Dietrich placed his palm on the other’s cheek. “I love you, too, Joachim. Take care.”

He stood on the green watching the monk depart; then he moved to the bridge to catch a final glimpse before they vanished between the shoulders of the autumn fields and the meadow. They bunched up there, naturally, where the way was narrow, and Dietrich smiled, imagining Gerlach’s profanity. When there was nothing more to be seen, he returned to the hospital.

He moved Hans that night out into the open so that the Krenk could gaze on the firmament. The evening was warm and moist, having the characteristics of air, being moved to that state from the corruption of fire, for the day had been hot and dry. Dietrich had brought his breviary and a candle to read by, and he was adjusting his spectacles when he realized that he did not know the day. He tried to count from the last feast of which he was certain, but the days were a blur, and his sleeping and waking had not always matched the circle of the heavens. He checked the positions of the stars, but he had not noted the sunset, nor had he an astrolabe.

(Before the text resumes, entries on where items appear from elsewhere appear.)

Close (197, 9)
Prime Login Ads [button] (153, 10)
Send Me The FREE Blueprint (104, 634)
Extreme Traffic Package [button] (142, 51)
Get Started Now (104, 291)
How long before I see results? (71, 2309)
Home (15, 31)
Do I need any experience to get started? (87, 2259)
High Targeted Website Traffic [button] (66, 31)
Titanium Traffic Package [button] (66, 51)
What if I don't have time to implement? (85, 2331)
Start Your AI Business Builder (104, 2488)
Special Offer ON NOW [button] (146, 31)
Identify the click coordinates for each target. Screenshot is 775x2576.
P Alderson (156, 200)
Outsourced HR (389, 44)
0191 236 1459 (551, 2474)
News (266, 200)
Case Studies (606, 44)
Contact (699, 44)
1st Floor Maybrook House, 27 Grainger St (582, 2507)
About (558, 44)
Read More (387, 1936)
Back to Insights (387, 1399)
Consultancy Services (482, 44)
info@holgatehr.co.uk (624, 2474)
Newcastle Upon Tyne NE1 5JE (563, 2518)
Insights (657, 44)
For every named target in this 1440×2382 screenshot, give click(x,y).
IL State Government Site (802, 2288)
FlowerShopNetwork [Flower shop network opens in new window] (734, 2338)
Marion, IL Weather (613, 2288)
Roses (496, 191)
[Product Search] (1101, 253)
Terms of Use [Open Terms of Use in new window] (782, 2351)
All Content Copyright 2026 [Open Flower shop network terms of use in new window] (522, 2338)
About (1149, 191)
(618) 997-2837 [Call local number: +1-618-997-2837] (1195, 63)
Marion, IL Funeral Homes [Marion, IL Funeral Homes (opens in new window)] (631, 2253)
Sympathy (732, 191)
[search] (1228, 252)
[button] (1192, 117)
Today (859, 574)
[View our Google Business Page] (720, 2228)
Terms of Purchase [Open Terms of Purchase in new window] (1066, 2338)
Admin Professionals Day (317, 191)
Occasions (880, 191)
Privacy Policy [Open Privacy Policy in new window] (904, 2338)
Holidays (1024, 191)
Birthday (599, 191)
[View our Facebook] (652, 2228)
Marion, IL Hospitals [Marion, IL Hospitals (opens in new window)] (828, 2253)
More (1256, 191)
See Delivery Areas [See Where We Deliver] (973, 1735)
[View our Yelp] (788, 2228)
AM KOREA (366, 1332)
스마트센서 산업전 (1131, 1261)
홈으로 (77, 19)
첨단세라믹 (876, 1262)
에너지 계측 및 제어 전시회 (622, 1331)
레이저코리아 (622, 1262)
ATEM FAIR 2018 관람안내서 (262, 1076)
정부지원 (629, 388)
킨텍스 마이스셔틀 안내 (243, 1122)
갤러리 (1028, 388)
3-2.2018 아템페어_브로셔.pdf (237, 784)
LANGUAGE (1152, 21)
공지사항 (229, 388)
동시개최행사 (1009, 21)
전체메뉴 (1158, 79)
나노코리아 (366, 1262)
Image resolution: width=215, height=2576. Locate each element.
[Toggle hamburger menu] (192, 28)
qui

“What seek you, friend Dietrich?” Hans said.

“The day.”

“Bwah… You seek the day at night? Bwah-wah!”

“Friend grasshopper, I think you have discovered synecdoche. I meant the date, of course. The motions of the heavens could tell me, had I the skill at reading them. But I have not read the Almagest since many years, or ibn Qurra. I recall that the crystalline spheres impart a daily motion to the firmament, which is beyond the seventh heaven.”

“Saturn, I think you called it.”

“Doch. Beyond Saturn, the firmament of stars, and beyond that, the waters above the heavens, though in a form crystallized to ice.”

“We, too, find a belt of ice-bodies girdling each world-system. Though, of course, they turn on the hither side of the firmament, not the farther.”

“So you have said, though I understand not what then keeps the ice-water from seeking its natural place here in the center.”

“Worm!” Hans replied. “Have I not told you that your image is wrong? The sun sits in the center; not the earth!”

Dietrich held his forefinger in post. “Did you not tell me that the firmament… What did you call it?”

“The horizon of the world.”

“Ja-doch. You say its warmth is the remnant of the wondrous day of creation; and beyond it no one can see. Yet this horizon lies in every direction at the same distance, which any student of Euclid can tell you is the locus of a sphere. Therefore, the earth lies truly at the center of the world, quod erat demonstrandum.”

Dietrich smiled broadly at having determined successfully the question, but Hans stiffened and emitted an extended hiss. His arms flew up and across his body, presenting the serrated edges. A protective gesture, Dietrich thought. After a moment, the Krenkl’s arms slowly relaxed, and Hans whispered, “Sometimes the dull ache sharpens like a knife.

“And I conduct a quodlibet while you suffer. Are there no more of your particular medicines?”